WORK TASK -
Using the records below, please work out how many lines contain "link"; answer with the number alone.
RECORDS FOR THE EXERCISE: Begin
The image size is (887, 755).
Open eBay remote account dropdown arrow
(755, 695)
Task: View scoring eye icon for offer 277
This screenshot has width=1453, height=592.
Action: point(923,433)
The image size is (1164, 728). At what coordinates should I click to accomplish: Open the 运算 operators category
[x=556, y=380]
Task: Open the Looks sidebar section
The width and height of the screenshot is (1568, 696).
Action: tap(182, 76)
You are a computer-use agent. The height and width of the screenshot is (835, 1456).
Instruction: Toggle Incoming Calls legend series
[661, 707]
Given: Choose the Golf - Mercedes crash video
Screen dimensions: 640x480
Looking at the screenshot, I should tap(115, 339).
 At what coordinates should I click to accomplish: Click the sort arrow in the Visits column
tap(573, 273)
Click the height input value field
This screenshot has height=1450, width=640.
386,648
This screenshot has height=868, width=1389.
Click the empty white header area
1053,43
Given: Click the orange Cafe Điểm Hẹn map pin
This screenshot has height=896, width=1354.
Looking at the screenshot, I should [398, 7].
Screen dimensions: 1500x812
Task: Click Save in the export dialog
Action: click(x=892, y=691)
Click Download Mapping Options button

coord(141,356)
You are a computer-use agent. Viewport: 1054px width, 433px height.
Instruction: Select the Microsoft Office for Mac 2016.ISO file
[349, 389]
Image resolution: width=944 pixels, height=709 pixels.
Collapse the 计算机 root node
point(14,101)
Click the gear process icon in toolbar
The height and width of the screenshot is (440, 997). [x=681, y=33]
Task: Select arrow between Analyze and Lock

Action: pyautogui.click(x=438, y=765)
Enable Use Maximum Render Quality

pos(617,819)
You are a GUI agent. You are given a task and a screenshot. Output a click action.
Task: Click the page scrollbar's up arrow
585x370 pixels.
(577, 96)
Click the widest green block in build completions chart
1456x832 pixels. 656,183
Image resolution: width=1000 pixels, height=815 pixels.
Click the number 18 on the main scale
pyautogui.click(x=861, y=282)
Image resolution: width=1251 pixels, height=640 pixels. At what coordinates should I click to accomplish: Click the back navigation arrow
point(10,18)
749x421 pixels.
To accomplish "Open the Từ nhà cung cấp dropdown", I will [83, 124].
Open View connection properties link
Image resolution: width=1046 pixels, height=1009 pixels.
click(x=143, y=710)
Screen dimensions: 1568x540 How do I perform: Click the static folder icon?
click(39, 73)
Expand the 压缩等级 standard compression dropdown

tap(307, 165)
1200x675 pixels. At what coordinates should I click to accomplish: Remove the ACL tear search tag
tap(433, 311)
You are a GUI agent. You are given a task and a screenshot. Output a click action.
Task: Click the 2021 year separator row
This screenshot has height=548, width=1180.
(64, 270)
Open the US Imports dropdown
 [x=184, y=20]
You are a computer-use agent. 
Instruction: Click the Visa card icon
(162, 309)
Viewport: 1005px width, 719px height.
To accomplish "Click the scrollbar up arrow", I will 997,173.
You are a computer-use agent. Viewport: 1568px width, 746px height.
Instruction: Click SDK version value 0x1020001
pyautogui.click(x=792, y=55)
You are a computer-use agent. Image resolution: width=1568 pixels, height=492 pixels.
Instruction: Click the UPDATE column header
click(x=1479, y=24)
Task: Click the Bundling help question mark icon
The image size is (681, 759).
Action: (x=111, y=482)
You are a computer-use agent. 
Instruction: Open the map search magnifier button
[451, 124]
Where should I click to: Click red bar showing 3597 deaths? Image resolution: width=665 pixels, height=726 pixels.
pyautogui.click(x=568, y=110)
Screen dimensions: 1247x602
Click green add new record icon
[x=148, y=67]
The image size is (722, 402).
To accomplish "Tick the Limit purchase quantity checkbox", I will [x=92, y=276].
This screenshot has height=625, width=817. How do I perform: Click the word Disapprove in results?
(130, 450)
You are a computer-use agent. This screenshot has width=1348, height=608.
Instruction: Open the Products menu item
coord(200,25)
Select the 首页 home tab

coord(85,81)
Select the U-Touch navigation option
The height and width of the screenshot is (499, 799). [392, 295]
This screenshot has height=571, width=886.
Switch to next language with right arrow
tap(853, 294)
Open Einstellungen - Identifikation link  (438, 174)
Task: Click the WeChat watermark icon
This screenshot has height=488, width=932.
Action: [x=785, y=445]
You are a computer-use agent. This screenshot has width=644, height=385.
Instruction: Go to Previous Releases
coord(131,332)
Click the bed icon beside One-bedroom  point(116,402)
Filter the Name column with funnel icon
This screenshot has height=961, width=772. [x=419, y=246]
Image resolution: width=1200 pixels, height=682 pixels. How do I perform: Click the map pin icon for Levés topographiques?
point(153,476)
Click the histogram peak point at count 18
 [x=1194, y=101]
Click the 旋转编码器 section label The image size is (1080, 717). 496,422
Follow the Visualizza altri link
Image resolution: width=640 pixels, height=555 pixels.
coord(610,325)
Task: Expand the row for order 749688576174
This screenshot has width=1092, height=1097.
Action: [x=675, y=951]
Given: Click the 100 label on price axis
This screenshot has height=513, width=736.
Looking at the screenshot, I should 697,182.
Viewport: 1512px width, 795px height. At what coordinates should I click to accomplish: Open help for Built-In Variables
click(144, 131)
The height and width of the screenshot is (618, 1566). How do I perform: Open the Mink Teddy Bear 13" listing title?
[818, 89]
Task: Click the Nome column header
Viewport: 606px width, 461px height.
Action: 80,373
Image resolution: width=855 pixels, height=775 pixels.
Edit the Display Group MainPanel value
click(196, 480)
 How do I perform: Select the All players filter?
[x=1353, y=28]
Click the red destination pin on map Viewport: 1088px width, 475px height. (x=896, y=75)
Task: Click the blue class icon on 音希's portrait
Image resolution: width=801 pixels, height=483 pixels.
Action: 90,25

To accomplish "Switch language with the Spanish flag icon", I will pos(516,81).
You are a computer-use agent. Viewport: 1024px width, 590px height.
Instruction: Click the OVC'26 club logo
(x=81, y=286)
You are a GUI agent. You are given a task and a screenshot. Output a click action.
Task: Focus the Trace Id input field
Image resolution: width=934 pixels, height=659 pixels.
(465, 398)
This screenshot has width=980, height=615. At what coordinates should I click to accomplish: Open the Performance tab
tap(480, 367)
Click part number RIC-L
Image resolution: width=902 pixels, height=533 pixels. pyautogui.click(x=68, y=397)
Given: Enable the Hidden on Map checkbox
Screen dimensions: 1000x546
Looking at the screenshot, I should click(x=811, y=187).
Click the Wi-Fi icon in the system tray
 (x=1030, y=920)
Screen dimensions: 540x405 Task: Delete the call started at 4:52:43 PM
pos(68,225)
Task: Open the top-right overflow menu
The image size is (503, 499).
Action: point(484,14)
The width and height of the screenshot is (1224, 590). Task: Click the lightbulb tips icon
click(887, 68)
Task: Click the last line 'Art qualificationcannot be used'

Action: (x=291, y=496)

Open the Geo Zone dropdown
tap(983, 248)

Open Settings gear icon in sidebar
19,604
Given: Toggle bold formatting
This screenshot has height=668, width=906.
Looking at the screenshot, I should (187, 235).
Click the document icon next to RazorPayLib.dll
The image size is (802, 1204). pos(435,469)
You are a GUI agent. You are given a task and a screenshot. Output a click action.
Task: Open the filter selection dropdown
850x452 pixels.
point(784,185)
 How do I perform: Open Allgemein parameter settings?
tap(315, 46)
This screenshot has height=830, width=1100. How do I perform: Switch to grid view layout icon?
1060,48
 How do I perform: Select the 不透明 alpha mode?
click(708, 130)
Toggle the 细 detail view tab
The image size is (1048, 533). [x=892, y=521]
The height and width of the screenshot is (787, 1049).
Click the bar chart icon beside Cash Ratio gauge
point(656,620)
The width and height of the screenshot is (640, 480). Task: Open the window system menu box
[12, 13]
RECORDS FOR THE EXERCISE: End
EXERCISE RESULT -
3